Les opposants à cette tradition affirment que le portrait fait de l’acolyte du saint, « Zwart Piet », dans les processions et dans les fêtes menant à la Saint-Nicolas, le 6 décembre, est raciste. Les partisans dénoncent pour leur part ce qu’ils considèrent comme un acte de censure d’une tradition ancienne qui, pensent-ils, non seulement ne ridiculise pas les personnes à la peau noire mais les célèbre dans le contexte d’une société néerlandaise connue pour sa tolérance. Les querelles sur le sujet, ces dernières années, ont même occasionnellement donné lieu à des actes de violence.

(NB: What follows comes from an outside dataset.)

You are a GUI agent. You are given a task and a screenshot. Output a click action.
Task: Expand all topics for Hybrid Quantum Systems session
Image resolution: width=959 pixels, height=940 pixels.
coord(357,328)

Cette année, le Musée historique juif d’Amsterdam s’est impliqué dans le débat avec une nouvelle exposition qui présente des supports qui, l’espèrent certains, pourraient finalement aider à régler la question de l’éventuel racisme des représentations de « Zwart Piet ». La décision de s’attaquer au sujet est particulièrement sensible au niveau politique, et le directeur du musée a établi clairement que son institution était opposée à la coutume.
L’exposition montre que Jan Schenkman, un professeur qui, en 1850, avait publié les premières illustrations de « Zwart Piet » dans un livre pour enfants, avait été aussi l’auteur d’une série de livrets très populaires consacrée à un soldat juif au nez crochu appelé Levie Mozes Zadok.

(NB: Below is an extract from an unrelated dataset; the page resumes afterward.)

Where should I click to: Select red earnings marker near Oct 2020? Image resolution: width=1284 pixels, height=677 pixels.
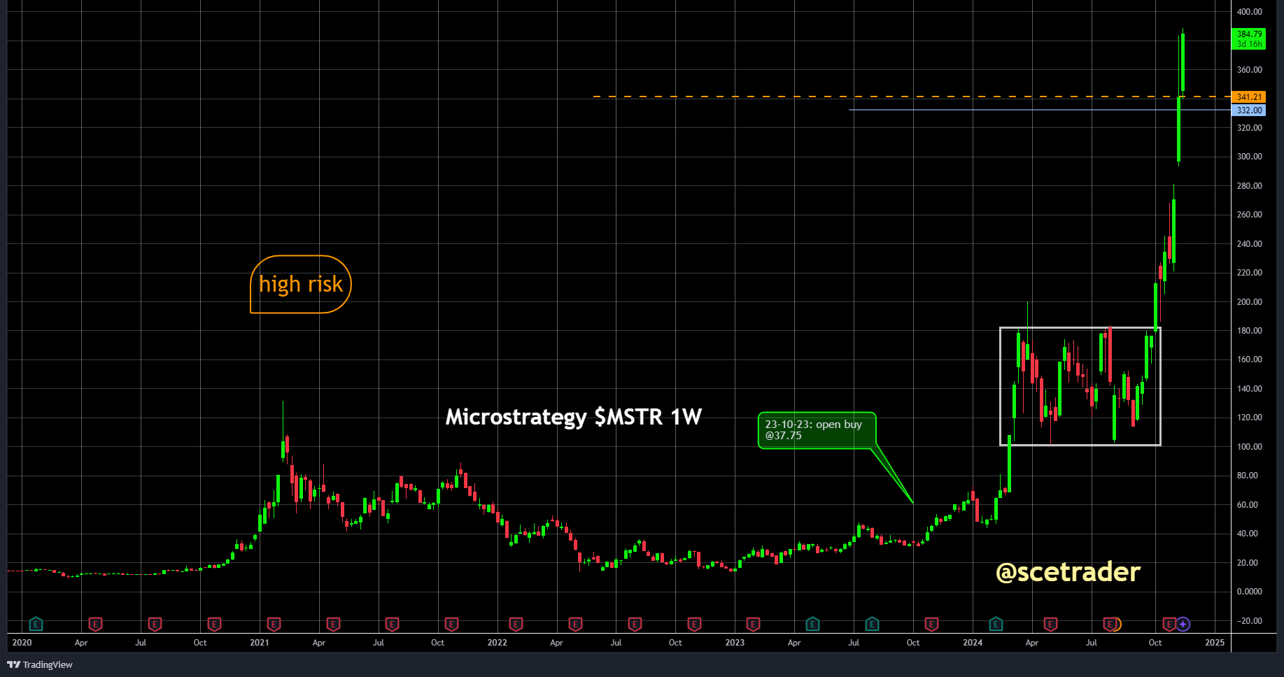(x=215, y=624)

Intitulée « Levie Zadok et Zwart Piet : Deux caricatures », l’exposition se base sur un livre qui a été publié le mois dernier et écrit par l’historien et journaliste Ewoud Sanders, « Rire de Levie », le tout premier ouvrage à examiner « Zwart Piet » sous l’angle de l’antisémitisme de Schenkman.

« C’est la preuve que cette tradition est non seulement raciste mais qu’elle est, en fait, enracinée dans le racisme », s’exclame Sergio Berrenstein, un militant de la lutte contre le racisme néerlandais, à JTA (Berrenstein n’est pas Juif).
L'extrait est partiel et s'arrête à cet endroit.